3 millions de pauvres en plus aux États-Unis...
Les pauvres sont un problème statistique avant tout

Le lundi 28 novembre 2011 par Soleillion

La visibilité statistique des pauvres dépend essentiellement de la façon dont on les comptent. Autrement dit, des critères retenus pour discriminer les pauvres de ceux qui ne le sont pas. Le chiffre de 46 millions de pauvres présenté par le Bureau du recensement au mois de septembre étaient déjà contestés, comme nous l’avons vu dans un article précédent (les exclus du rêve américain), par des organisations comme le Centre national de la pauvreté infantile (National Center for Children in Poverty – NCCP).
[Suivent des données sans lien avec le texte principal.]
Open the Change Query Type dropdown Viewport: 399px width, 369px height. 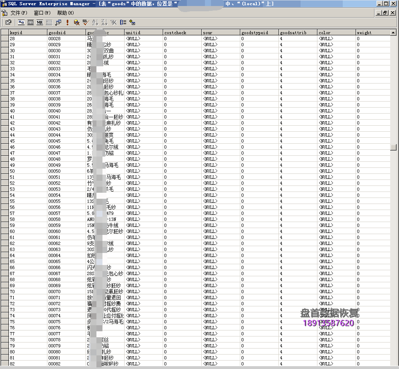coord(58,22)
Les critères utilisés officiellement sont souvent dénoncés comme trop anciens pour établir correctement la réalité de la pauvreté d’aujourd’hui, aux États-Unis. D’un Américain sur six vivant en dessous du seuil officiel de pauvreté, il est possible, avec les modes de comptage du CNNP, de multiplier approximativement par deux ce nombre et d’écrire qu’un Américain sur trois vit proche de la pauvreté ou est pauvre ; c’est-à-dire qu’il n’a pas les ressources suffisantes pour subvenir à ses besoins fondamentaux. C’est peut-être un peu exagéré mais pas nécessairement irréaliste [1] .

Or, recompter avec d’autres critères, est exactement ce que vient de faire le Bureau du recensement [2] en prenant en compte des « mesures supplémentaires de pauvreté ». Résultat, le chiffre de 46,2 millions de pauvres, 15,1% de la population, annoncé en septembre dernier pour l’année 2010 est obsolète asteur. Trois mois après, le Bureau du recensement chiffre désormais à 49,1 millions le nombre de pauvres aux États-Unis.

Pour rappel, les critères initiaux, ceux du taux officiel de pauvreté, sont vieux de quarante ans. À l’époque, ils étaient simples et suffisants : le seuil de pauvreté des individus et des familles étaient calculés en multipliant par trois la somme minimale dont ils avaient besoins pour se nourrir.

Un mode de comptage qui oublie, aujourd’hui, les coûts de transport pour trouver – et garder – un travail ou bien les coûts liés aux soins des enfants ; il ne prend pas non plus en compte les différentes situations de santé des familles, entre celles qui disposent d’une assurance maladie et celles qui n’en disposent pas ; enfin, il ne tient pas compte des différences énormes du coût de la vie selon les régions : le Centre national de la pauvreté infantile a calculé un revenu minimum vital de 66 840 dollars pour une famille de quatre personnes à New York tandis qu’il n’est que de 42 748 dans le comté de Decatur, une région rurale de l’Iowa (soit encore deux fois le seuil officiel).

La mesure actuelle du seuil de pauvreté exclue aussi certains revenus, souvent des aides gouvernementales, qui diminuent l’effet de la pauvreté. Les coupons de repas distribués par les gouvernements, par exemple, ou les exonérations d’impôts peuvent être considérés ainsi. En les incluant, l’idée du Bureau du recensement est de mesurer plus précisément l’impact des aides sociales gouvernementales sur le niveau de pauvreté. De mesurer l’efficacité de ces transferts sociaux.

Nouvelles mesures : quels changements ?

Certains changements sont assez radicaux. Avec les mesures classiques et officielles, la pauvreté est surtout massive chez les mineurs. À l’inverse, les adultes et les plus de 65 ans apparaissent comme relativement peu touchés.

Les nouveaux critères changent cette vision. Si les mineurs restent majoritairement les plus pauvres, ils le sont moins avec les critères corrigés (18,2%, 13 millions de jeunes environ) qu’avec les critères officiels (22,5%, un peu moins de 17 millions de jeunes). L’explication tient principalement au fait qu’ils bénéficient d’importantes aides gouvernementales que ce soit sous la forme d’aide aux familles ou des programmes (aides alimentaires) dont ils bénéficient à l’école.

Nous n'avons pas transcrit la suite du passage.